When the researchers transferred gut microbes from MS patients or their healthy spouses into mice that had an MS-like condition, the mice given the MS gut microbes got much sicker, Baranzini and colleagues reported in the Oct. 3 Proceedings of the National Academy of Sciences.
“It was surprising to see that the differences in bacteria were enough to cause immunological imbalances in the mice,” he says. “It implicates the gut microbiome as a cause of MS.”
Dutta and other scientists are not yet convinced. Microbiome studies are “encouraging, despite early days,” Dutta says. He notes, however, that researchers need to develop more rigorous ways to test the role of the gut microbiome in controlling immune reactions. “This is primarily because of the difference between the mouse and human immune systems.” It will also be important to know how the bacteria operate to affect the immune system, he adds.
The results aren’t completely unheard of. In the same issue of PNAS, researchers found higher levels of Akkermansia in twins with MS versus their healthy sibling. The scientists transferred the twins’ gut bacteria to mice predisposed to develop a disease that mimics MS. Twelve weeks after the transplant, about 40 percent more mice with gut microbes from a twin with MS developed brain inflammation compared with mice that got gut microbes from a twin without disease.
If researchers can get a handle on the gut microbiome’s role, Baranzini can imagine a day when probiotics can be used to shift the composition of microbes in the gut to reduce inflammation. But more work needs to be done, and at least one major question needs answering: Do people with relapsing-remitting MS have a different set of gut bacteria than people with the primary progressive form of the disease?

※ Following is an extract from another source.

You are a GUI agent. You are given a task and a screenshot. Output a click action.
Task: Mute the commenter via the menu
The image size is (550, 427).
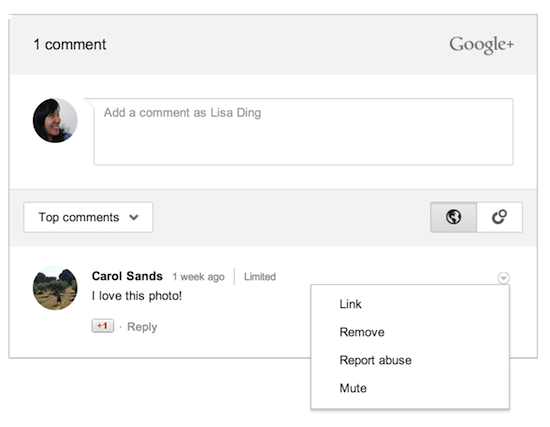click(x=353, y=388)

“We’re doing that experiment right now,” Baranzini says. He also hopes to expand his analysis to include MS patients from around the world, who eat different diets and may have different gut bacteria, to help pinpoint the microbes that may be contributing to the disease.
MS drugs that target the immune system provide some benefit by reducing relapses, but these drugs can’t seem to prevent long-term neurodegeneration, Popko says. Combining current drugs with strategies to protect oligodendrocytes, enhance myelin-making and possibly wrangle the immune system through the gut might be the best strategy for achieving prolonged benefit for people with MS.
This story appears in the December 9, 2017 issue of Science News with the headline, “Breaking Down Multiple Sclerosis: Researchers seek solutions beyond the immune system.”